Renovation with purpose
I recently bought myself a new cordless drill. This was a momentous event, since my trusty old Black & Decker cordless had served me for almost 30 years. After all these decades its ancient battery refused to recharge. With due ceremony, it was delivered to the local Utility Site in Kilbirnie for seemly recycling.
I am now in possession of a shiny new such tool. It comes with two rechargeable batteries; is more compact and lighter and altogether easier to use. Imagine the ridiculous scenario of me, having purchased my new drill, displaying it proudly in the Manse but never using it to turn a screw or open a cavity for a rawlplug. How absurd to invest in a new tool with no intention of ever using it for the purpose for which it is manufactured! How ludicrous to surrender hard-earned cash on a device which will never emerge from its box! Surely, we would say, time and money are surrendered in the purchase of a power tool in order that this power tool might then be deployed in some necessary DIY.
I relate that cautionary, if imaginary, tale to highlight the danger facing any church fellowship like ours preparing for life after a major renovation. That renovation is not an end in itself but a means to an end. That renovation is not simply the conclusion of a project (although it is) but it is the beginning of a greater project which the completion hereof makes possible. A refurbished sanctuary should not only make us more comfortable in worship, but should give us a tool to welcome others as we seek to share the Gospel. A newly renovated building is an opportunity to be used - not a trinket to be admired.
The renovation of our Building has been many years in the planning. In fact, as I reflect back on my eight and more years in Dalry, the preparations for this have, in one form or another, been taking place throughout that time. We embarked on a Tearfund process called ‘Church, Community and Change’ many years ago, during which we asked ourselves about our place in the community and how we might better serve our community. Among other things, that process threw up the inadequacy of our buildings as a place to welcome people. During one exercise, we were encouraged to imagine what it would be like to come to Trinity as a stranger who is unaccustomed to Christian worship. One individual commented that our front entrance was more like a rear entrance. Upon entry to our building, strangers were immediately confronted with a wall and a decision as to which direction to turn (left or right) to gain entry to the sanctuary.
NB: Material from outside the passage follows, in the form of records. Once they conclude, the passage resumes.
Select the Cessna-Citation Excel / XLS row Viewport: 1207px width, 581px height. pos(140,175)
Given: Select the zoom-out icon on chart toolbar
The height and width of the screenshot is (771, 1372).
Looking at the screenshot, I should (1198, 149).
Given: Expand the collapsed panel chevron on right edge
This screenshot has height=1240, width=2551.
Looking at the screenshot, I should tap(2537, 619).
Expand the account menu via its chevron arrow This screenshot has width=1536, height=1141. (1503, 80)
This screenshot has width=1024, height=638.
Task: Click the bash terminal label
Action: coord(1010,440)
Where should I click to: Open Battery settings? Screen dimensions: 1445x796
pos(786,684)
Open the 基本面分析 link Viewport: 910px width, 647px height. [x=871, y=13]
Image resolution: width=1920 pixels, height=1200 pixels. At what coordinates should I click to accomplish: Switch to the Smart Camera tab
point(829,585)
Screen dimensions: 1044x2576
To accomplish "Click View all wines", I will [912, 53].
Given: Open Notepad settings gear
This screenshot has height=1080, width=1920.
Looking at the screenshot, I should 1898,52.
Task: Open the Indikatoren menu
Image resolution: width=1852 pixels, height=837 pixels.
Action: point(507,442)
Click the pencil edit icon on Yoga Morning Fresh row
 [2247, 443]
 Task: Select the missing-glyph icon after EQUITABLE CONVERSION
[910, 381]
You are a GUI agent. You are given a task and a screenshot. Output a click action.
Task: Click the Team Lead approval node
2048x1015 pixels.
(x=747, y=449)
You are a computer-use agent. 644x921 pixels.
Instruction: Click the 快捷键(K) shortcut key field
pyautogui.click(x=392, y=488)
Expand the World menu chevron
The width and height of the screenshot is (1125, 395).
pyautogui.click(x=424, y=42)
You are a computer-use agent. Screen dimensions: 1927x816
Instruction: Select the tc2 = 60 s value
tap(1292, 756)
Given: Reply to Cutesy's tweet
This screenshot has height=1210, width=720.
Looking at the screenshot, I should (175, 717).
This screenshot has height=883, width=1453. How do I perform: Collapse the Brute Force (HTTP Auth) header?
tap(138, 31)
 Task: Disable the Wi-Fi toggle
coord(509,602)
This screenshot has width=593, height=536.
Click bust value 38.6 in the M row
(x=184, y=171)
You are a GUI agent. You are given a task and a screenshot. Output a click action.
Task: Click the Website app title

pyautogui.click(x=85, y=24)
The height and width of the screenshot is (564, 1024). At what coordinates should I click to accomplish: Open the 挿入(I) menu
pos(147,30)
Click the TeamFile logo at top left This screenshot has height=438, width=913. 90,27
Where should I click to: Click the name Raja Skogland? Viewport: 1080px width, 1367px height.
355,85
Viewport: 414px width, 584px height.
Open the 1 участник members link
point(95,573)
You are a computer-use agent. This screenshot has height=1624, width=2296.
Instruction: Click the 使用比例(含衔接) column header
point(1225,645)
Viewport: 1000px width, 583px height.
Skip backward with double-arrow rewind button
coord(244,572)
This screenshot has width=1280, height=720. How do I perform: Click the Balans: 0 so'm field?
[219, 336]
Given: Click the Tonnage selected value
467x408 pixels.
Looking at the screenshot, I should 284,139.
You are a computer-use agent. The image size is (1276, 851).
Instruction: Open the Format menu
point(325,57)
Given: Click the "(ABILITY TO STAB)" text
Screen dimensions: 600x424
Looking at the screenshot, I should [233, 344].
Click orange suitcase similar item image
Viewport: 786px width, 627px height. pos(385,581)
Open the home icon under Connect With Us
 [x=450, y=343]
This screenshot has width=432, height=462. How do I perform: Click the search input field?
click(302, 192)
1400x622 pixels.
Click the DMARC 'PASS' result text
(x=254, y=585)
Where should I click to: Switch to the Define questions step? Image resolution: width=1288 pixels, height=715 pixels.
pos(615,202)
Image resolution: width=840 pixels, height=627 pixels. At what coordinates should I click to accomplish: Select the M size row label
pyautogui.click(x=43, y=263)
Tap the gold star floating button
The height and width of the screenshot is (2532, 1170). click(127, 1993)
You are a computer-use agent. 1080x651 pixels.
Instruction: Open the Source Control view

To the modern mind-set that is unwelcoming. Anyone on door-duty at a funeral can see how difficult and off-putting our visitors find this.
The final trigger to our renovation project was the realisation that our heating system was in urgent need of replacement. The various plastic containers filling with water under the 19th century heating pipes were evidence of a system that had ‘had its day’. Sooner or later there would be a catastrophic and irreparable failure which would force a major and unplanned replacement of the heating system. Far better for us to undergo the replacement in a planned way, taking into account what else might also be done.
As I write this, we must be grateful to God for his provision for this project. Members of the congregation have responded generously to our appeal for financial support. The General Trustees of the Church of Scotland have not only provided us with a loan facility but a grant of £25,000 towards the cost. In days of austerity and hardship for many, it is surely reason to give thanks to God for making this project possible.
As we prepare to re-enter our re-decorated sanctuary, which has a new heating system, new lights, new windows, new seats, new floor, it is important to remember that this is just the beginning. The sanctuary is not an end in itself. That is why so much effort has gone into advertising the project and why we are inviting so many to come to the re-opening weekend (probably in early June - date to be confirmed).
We are viewing the opening weekend of our newly renovated sanctuary as an opportunity to invite others in. Yes, we want to celebrate and enjoy the renovated building, but more importantly, we want others to join us, we want outsiders to become insiders, we want to use this as an occasion to share the good news of Jesus.
Let me put it this way: there is no surer way to kill a church than to lose our sense of mission. There is no more certain way of destroying a church than to become so preoccupied with internal matters that we lose the priority of outreach. Churches can so easily become turned-in on themselves so that they spend their energies on internal matters - finance, fabric, organisation; not that these matters are unimportant but the church is on earth to pray and to share the Good News. Other things should be the servant of our mission and not a substitute for it. Many churches will disappear over the coming years because they have allowed themselves to become no more than caretakers of a museum or maintainers of a tradition, instead of those whose Spirit inspired Christian witness turned their communities upside down.
We have been greatly blessed with the new sanctuary, but it is to be a stepping stone and not a terminus.
Come the month of June we should be once more occupying a building which is refreshed and renewed. But that is only the beginning. All we have done is put a tool in place. The church must be a place where the Bible is taught (the minister is responsible for that) and where we meet to pray (join with us on a Wednesday evening) and from where we reach out with the Good News.
Regarding the last of these, a first step would be to invite people to our Opening and to the first Sunday service. Who will you invite? As we reach out together, who will you bring along? There will be lots of flyers to give to those around you. This is a task for us all. Our mission field is your network of friends, neighbours and loved ones.